Having 4 Millennial daughters is terrifying. Most people that meet me have the same reaction when they hear that little tidbit-they gasp, then they laugh, then they tell me they feel so bad for me. Well, first of all…rude. Second of all, I totally get what they’re saying. I feel bad for me too sometimes.
I definitely have a love/hate relationship with the Millennial mindset, but having 4 of my own has made me want to analyze their brain like a mad scientist. While they are inspiring in so many ways, sometimes I just wish they would dial it down a little. I realize that boomers (and all the generations before us) may not have been perfect, but sweet Millennials need to realize that they too will be scorned when their time comes. If there is one thing I have learned, it doesn’t matter how tuned in you think you are, to your kids, you too will seem like an antique with a brain the size of a pea. But I digress.
There are a few things I just want them to know that I think will help as they navigate through their life.
This one is ironic, because they (my millennials), are always implying that I am the uptight one, and that my generation needs to learn how to chill out. Granted, it’s true that we are always in go mode, but it’s only because we understand that stuff needs to get done. And also, that no one is going to give a hoot if the thing we need to get done “doesn’t feel right”. We grew up being grinders that did their work, and we didn’t really think about how it felt. When I recommend to them to just relax, I lovingly mean get over yourself. Yes, you are brilliant, yes you are evolved and you will move our society forward, but not everything is something to take a stand on. Some things are just, well, things. There doesn’t always need to be a feeling around it, a deeper meaning, or an impact on your soul. So do the things you need to do, even the ones that don’t make the angels sing, and if at some point there is a bigger and better calling for you, keep yourself open and in faith and you will be led in the right direction. Just relax.
Again, as a self loathing baby boomer, it may seem ironic that I suggest this. But what I mean quite simply, is that life really is short. In your 20’s and 30’s, it does not seem like it at all, but trust me. I have learned that the most important thing you can do for yourself, your marriage, your kids, and your overall quality of life, is to love who you are. Understand that you are pretty awesome. No one is out there doing things “right”. There is just one right way for you, and it’s your way. Sometimes I look at the amount of external pressure out there today, and I see how that could make someone feel like they are just missing the mark. You’re not missing the mark. Being different is really a good thing in today’s world, so there is no mold you need to fit into, or a specific way to be. Love yourself and it will radiate to everyone that loves you.
Don’t spend all your money. Spend some, save some.

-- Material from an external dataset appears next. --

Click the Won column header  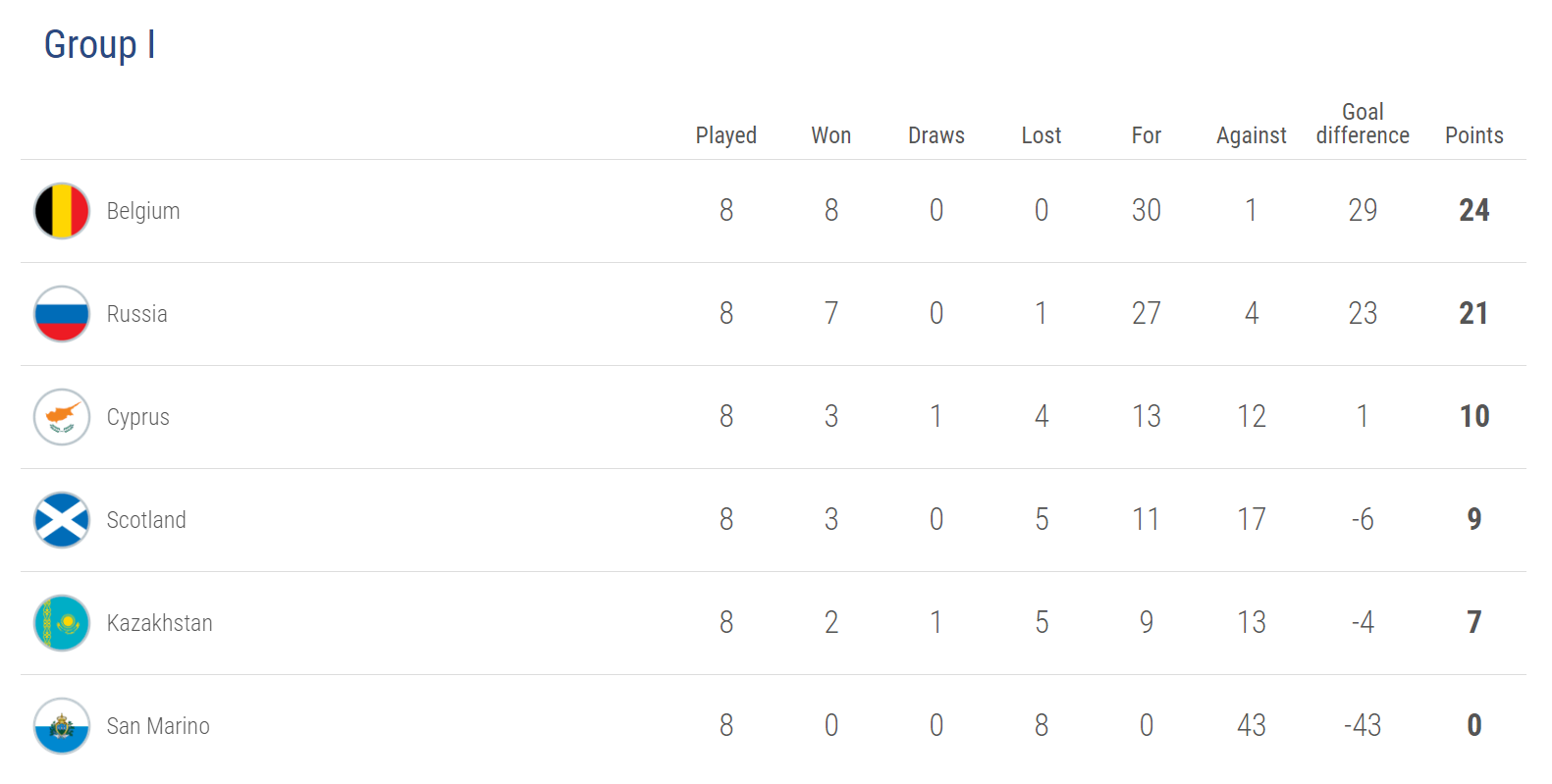click(830, 135)
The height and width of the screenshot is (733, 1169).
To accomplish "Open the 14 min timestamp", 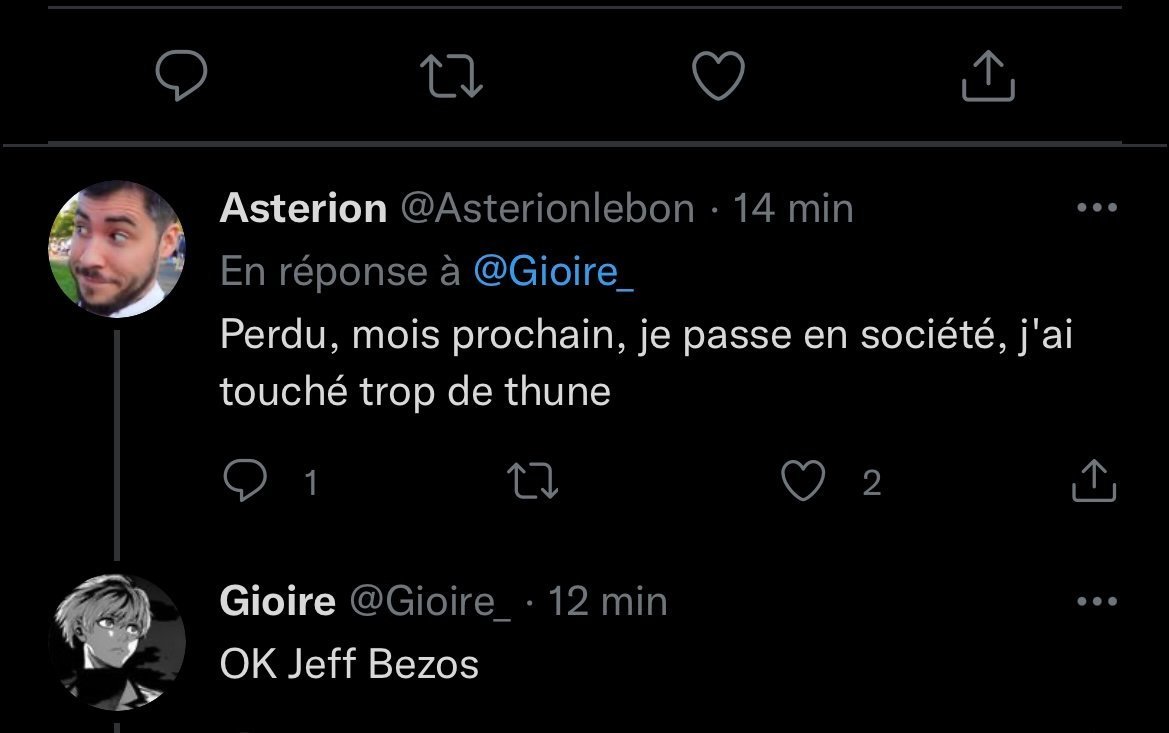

I think it’s fine to spend a little money on things that bring you joy. I also believe that when you go on a big vacation, you should be conscious of your spending but not to the point that it ruins the experience. All that said, it’s important that you are also always saving, and I have come to that from my own personal experience. Worrying about not having enough money at any given point in your life is an incredible stressor. You may not think so now, but it really is. Whatever age you are, just start your plan. It doesn’t take much to get it started, and time is the best variable that impacts growing wealth, so just start saving. Don’t live in fear, but prioritize what you spend your money on so you can enjoy the journey. This will set you up for financial peace so you’ll never break out into a cold sweat when your car breaks down or your washing machine blows up.
Have a friend in your life that is much older than you
This is a great leveler. I have always subscribed to this and I think it has helped me tremendously. It’s very easy to get swept up in your own manner of thinking when you surround yourself with people just like you. Having an elder, of sorts, can help reframe your problems and round out all of your options when making a decision. Even to this day, as my 54 self, I enjoy hearing the wisdom that pours out from those whose life experiences are greater than my own. It’s gold.
All in all, millennials are truly a fascinating bunch, and I obviously adore my own, in spite of our occasional disagreements. But in today’s busy and fast-paced world, taking the time to slow down and take stock of the lessons others have learned can be valuable information. Even if you are the most perfectly tuned in generation of humans ever.